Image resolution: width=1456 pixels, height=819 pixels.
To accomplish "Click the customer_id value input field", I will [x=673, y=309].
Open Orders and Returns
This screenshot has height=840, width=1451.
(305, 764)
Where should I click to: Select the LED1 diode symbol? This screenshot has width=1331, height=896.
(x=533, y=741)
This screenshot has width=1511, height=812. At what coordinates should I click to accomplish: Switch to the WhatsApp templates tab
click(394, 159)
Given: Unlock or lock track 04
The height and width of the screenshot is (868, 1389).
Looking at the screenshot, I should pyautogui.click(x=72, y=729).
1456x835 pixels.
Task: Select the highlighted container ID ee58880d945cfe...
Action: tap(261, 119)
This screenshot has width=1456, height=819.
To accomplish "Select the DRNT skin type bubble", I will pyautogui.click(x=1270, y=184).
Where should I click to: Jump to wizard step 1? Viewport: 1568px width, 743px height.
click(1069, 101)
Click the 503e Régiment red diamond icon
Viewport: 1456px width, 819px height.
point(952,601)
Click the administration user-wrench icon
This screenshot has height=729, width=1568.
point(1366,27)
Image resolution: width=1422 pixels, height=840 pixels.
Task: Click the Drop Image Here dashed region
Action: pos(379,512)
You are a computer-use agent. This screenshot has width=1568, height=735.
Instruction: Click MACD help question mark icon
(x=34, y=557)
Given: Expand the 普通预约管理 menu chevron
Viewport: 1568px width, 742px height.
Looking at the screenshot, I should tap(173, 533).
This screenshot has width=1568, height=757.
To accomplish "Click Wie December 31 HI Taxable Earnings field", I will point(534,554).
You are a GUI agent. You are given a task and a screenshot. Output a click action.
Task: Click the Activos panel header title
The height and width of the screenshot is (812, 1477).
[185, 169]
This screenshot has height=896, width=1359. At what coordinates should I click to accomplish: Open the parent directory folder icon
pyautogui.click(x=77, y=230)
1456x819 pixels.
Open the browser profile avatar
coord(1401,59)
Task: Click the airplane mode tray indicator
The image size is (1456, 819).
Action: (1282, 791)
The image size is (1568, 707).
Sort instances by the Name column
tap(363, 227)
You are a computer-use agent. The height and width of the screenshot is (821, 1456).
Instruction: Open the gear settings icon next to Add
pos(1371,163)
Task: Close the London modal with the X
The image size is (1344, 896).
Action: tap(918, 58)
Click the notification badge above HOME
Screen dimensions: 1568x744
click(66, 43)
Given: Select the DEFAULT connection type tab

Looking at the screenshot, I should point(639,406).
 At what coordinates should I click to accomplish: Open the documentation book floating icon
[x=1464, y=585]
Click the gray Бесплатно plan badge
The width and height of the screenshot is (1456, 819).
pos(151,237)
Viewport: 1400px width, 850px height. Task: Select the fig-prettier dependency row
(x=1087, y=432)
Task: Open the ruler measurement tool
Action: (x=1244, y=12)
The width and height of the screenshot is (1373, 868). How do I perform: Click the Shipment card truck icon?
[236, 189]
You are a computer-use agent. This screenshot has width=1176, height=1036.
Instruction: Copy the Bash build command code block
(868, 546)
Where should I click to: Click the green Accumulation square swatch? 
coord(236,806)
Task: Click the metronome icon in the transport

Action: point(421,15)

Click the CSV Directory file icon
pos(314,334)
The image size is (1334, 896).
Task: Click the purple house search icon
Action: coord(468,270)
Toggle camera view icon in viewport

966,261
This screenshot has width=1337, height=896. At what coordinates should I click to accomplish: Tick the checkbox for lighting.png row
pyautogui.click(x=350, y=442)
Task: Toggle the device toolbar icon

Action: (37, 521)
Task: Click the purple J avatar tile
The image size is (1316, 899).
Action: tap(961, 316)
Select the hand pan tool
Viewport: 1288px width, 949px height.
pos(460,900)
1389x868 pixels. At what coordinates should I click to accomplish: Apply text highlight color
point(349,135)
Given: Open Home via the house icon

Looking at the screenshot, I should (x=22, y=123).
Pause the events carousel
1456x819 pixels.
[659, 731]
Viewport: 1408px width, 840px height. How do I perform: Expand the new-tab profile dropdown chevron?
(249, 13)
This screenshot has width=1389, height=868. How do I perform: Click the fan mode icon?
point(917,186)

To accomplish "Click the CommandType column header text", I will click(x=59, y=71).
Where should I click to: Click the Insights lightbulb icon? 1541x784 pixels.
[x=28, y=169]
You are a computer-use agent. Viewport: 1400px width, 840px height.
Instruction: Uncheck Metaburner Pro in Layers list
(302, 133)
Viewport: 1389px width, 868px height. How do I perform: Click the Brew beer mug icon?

+++

## [Work item]
Once the listing has been read, copy every line of it exactly.

## [Task solution]
Image resolution: width=1456 pixels, height=819 pixels.
To accomplish "Click the customer_id value input field", I will [x=673, y=309].
Open Orders and Returns
This screenshot has height=840, width=1451.
(305, 764)
Where should I click to: Select the LED1 diode symbol? This screenshot has width=1331, height=896.
(x=533, y=741)
This screenshot has width=1511, height=812. At what coordinates should I click to accomplish: Switch to the WhatsApp templates tab
click(394, 159)
Given: Unlock or lock track 04
The height and width of the screenshot is (868, 1389).
Looking at the screenshot, I should pyautogui.click(x=72, y=729).
1456x835 pixels.
Task: Select the highlighted container ID ee58880d945cfe...
Action: tap(261, 119)
This screenshot has width=1456, height=819.
To accomplish "Select the DRNT skin type bubble", I will pyautogui.click(x=1270, y=184).
Where should I click to: Jump to wizard step 1? Viewport: 1568px width, 743px height.
click(1069, 101)
Click the 503e Régiment red diamond icon
Viewport: 1456px width, 819px height.
point(952,601)
Click the administration user-wrench icon
This screenshot has height=729, width=1568.
point(1366,27)
Image resolution: width=1422 pixels, height=840 pixels.
Task: Click the Drop Image Here dashed region
Action: pos(379,512)
You are a computer-use agent. This screenshot has width=1568, height=735.
Instruction: Click MACD help question mark icon
(x=34, y=557)
Given: Expand the 普通预约管理 menu chevron
Viewport: 1568px width, 742px height.
Looking at the screenshot, I should tap(173, 533).
This screenshot has width=1568, height=757.
To accomplish "Click Wie December 31 HI Taxable Earnings field", I will point(534,554).
You are a GUI agent. You are given a task and a screenshot. Output a click action.
Task: Click the Activos panel header title
The height and width of the screenshot is (812, 1477).
[185, 169]
This screenshot has height=896, width=1359. At what coordinates should I click to accomplish: Open the parent directory folder icon
pyautogui.click(x=77, y=230)
1456x819 pixels.
Open the browser profile avatar
coord(1401,59)
Task: Click the airplane mode tray indicator
The image size is (1456, 819).
Action: (1282, 791)
The image size is (1568, 707).
Sort instances by the Name column
tap(363, 227)
You are a computer-use agent. The height and width of the screenshot is (821, 1456).
Instruction: Open the gear settings icon next to Add
pos(1371,163)
Task: Close the London modal with the X
The image size is (1344, 896).
Action: tap(918, 58)
Click the notification badge above HOME
Screen dimensions: 1568x744
click(66, 43)
Given: Select the DEFAULT connection type tab

Looking at the screenshot, I should point(639,406).
 At what coordinates should I click to accomplish: Open the documentation book floating icon
[x=1464, y=585]
Click the gray Бесплатно plan badge
The width and height of the screenshot is (1456, 819).
pos(151,237)
Viewport: 1400px width, 850px height. Task: Select the fig-prettier dependency row
(x=1087, y=432)
Task: Open the ruler measurement tool
Action: (x=1244, y=12)
The width and height of the screenshot is (1373, 868). How do I perform: Click the Shipment card truck icon?
[236, 189]
You are a computer-use agent. This screenshot has width=1176, height=1036.
Instruction: Copy the Bash build command code block
(868, 546)
Where should I click to: Click the green Accumulation square swatch? 
coord(236,806)
Task: Click the metronome icon in the transport

Action: point(421,15)

Click the CSV Directory file icon
pos(314,334)
The image size is (1334, 896).
Task: Click the purple house search icon
Action: coord(468,270)
Toggle camera view icon in viewport

966,261
This screenshot has width=1337, height=896. At what coordinates should I click to accomplish: Tick the checkbox for lighting.png row
pyautogui.click(x=350, y=442)
Task: Toggle the device toolbar icon

Action: (37, 521)
Task: Click the purple J avatar tile
The image size is (1316, 899).
Action: tap(961, 316)
Select the hand pan tool
Viewport: 1288px width, 949px height.
pos(460,900)
1389x868 pixels. At what coordinates should I click to accomplish: Apply text highlight color
point(349,135)
Given: Open Home via the house icon

Looking at the screenshot, I should (x=22, y=123).
Pause the events carousel
1456x819 pixels.
[659, 731]
Viewport: 1408px width, 840px height. How do I perform: Expand the new-tab profile dropdown chevron?
(249, 13)
This screenshot has width=1389, height=868. How do I perform: Click the fan mode icon?
point(917,186)

To accomplish "Click the CommandType column header text", I will click(x=59, y=71).
Where should I click to: Click the Insights lightbulb icon? 1541x784 pixels.
[x=28, y=169]
You are a computer-use agent. Viewport: 1400px width, 840px height.
Instruction: Uncheck Metaburner Pro in Layers list
(302, 133)
Viewport: 1389px width, 868px height. How do I perform: Click the Brew beer mug icon?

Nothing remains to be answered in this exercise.